Work order
Exactly the lines from the one containing "Where should I" through the end of the records must be reproduced; leave out all pictures.

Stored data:

-=-=-

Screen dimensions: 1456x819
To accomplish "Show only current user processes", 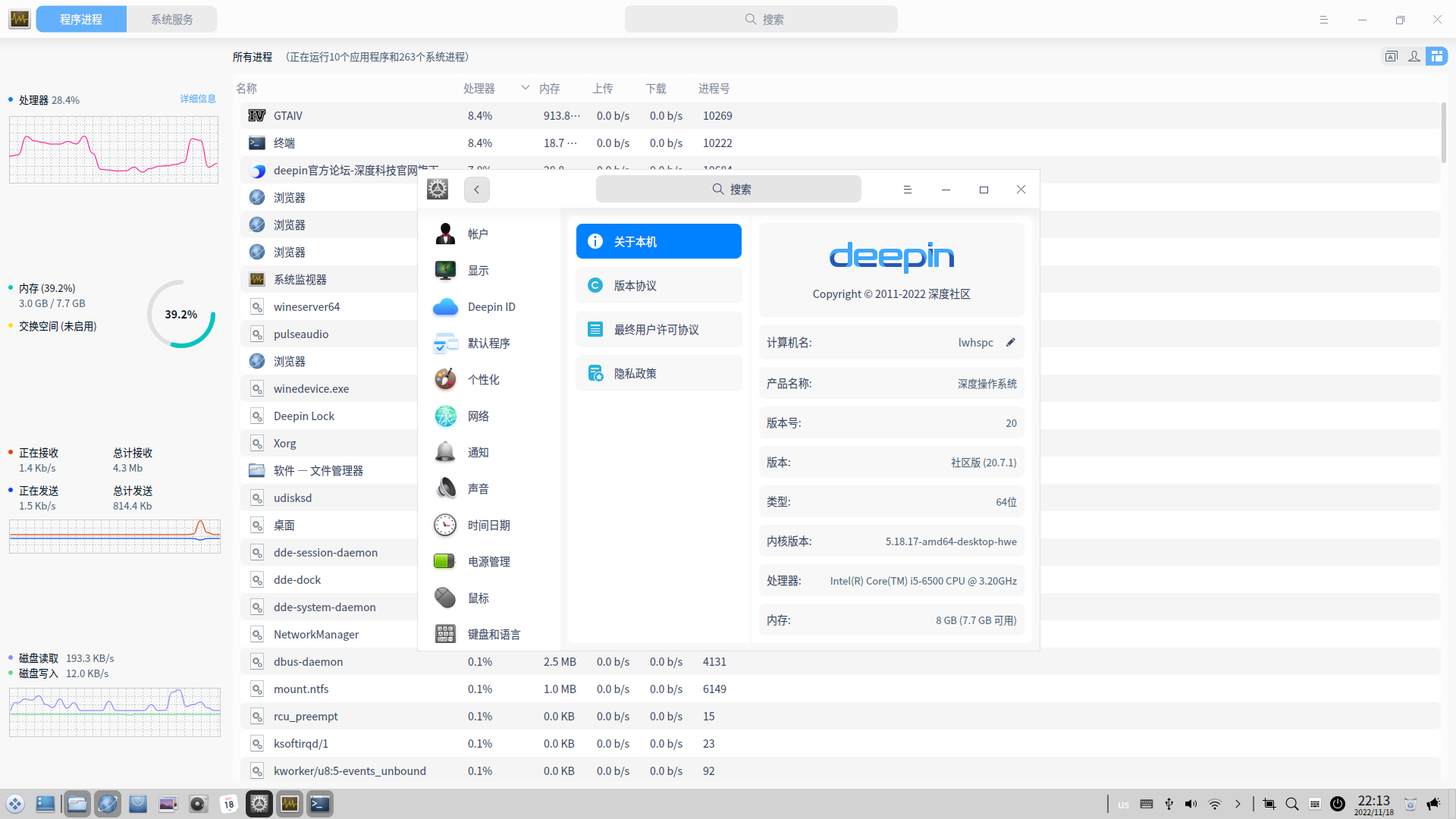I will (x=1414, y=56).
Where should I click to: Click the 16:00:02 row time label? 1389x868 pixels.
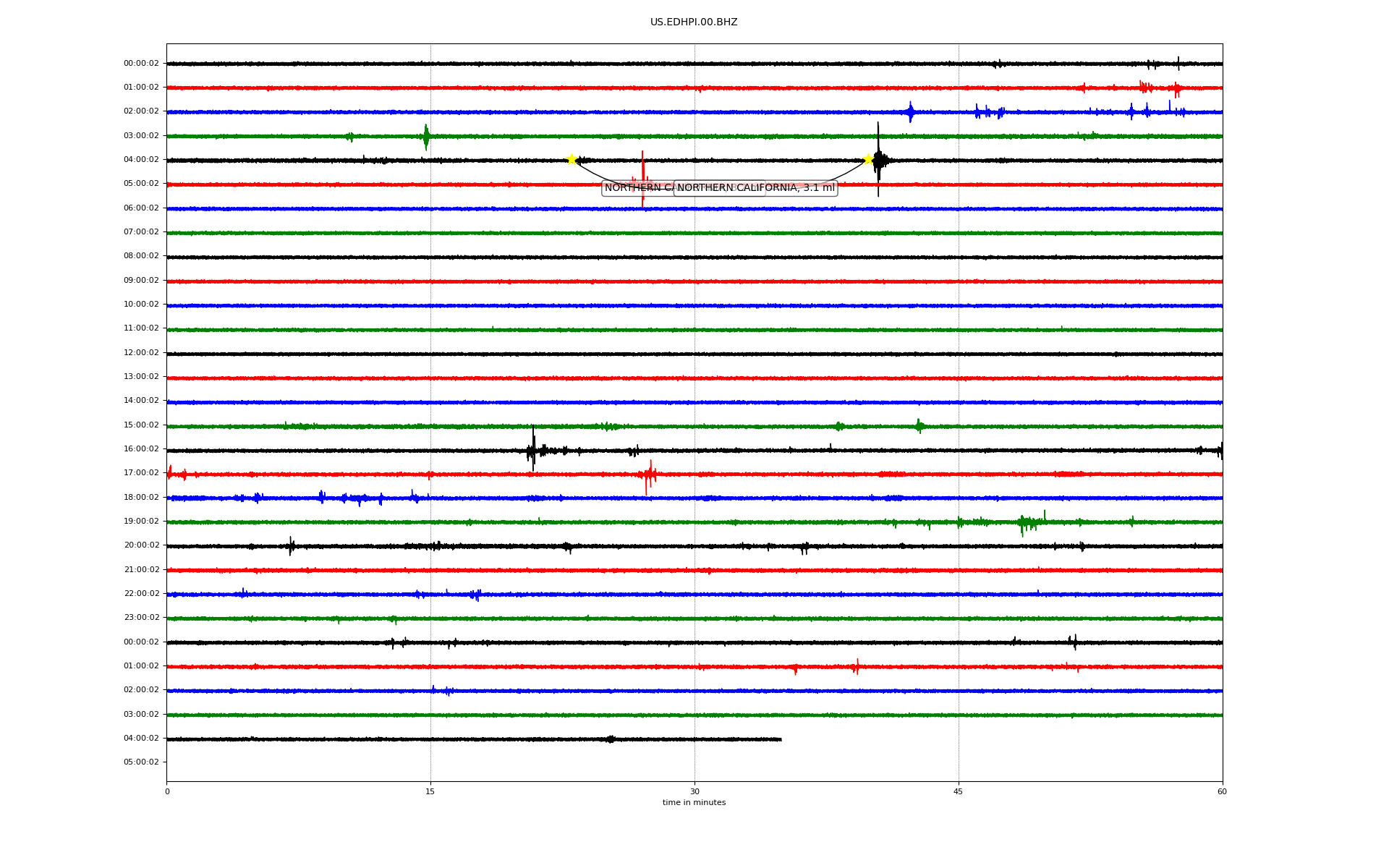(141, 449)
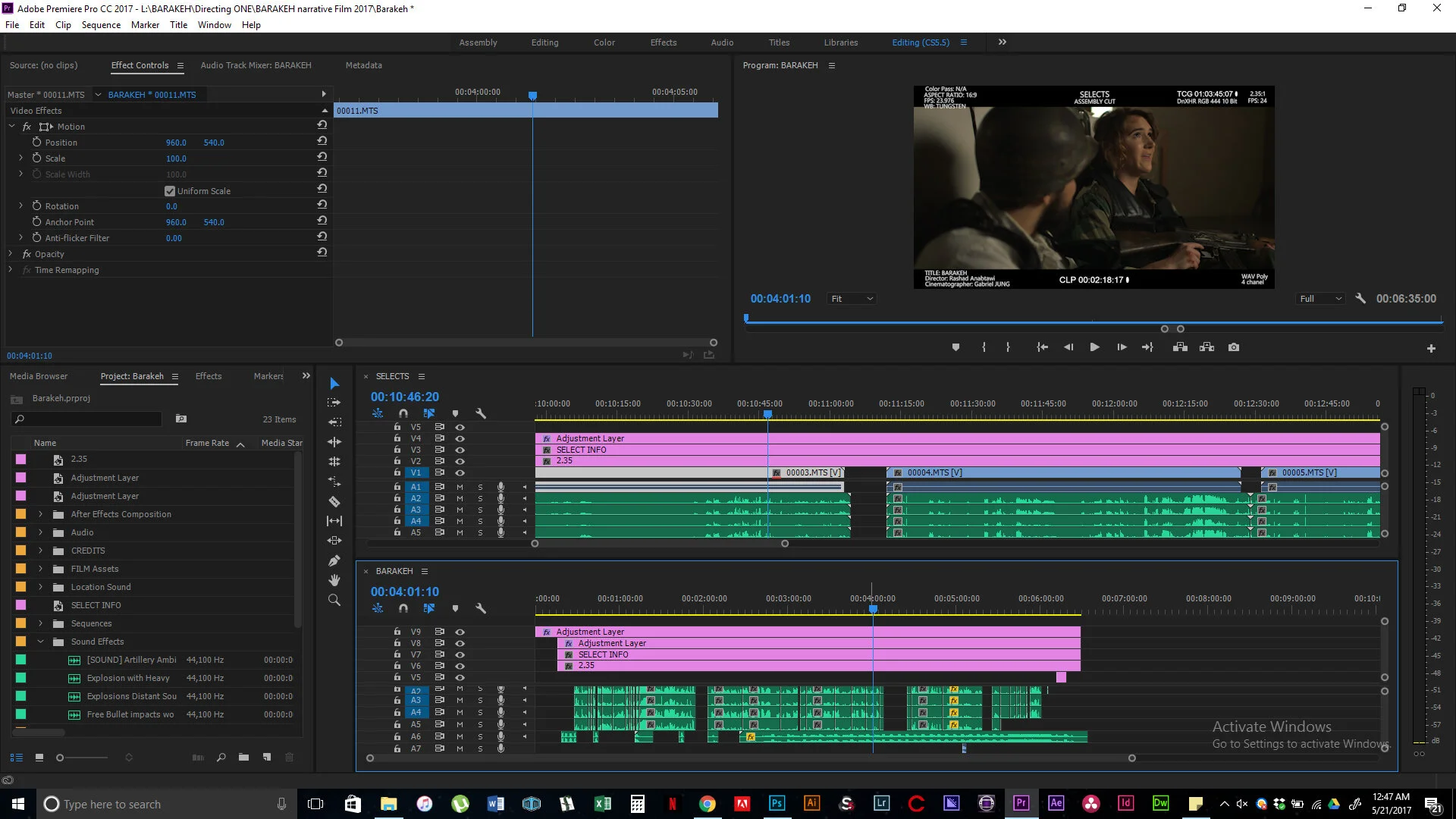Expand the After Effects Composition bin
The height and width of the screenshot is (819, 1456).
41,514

-=-=-

Answer to this task
Where should I click to: Click the 16:00:02 row time label? 1389x868 pixels.
(141, 449)
Expand the After Effects Composition bin
The height and width of the screenshot is (819, 1456).
41,514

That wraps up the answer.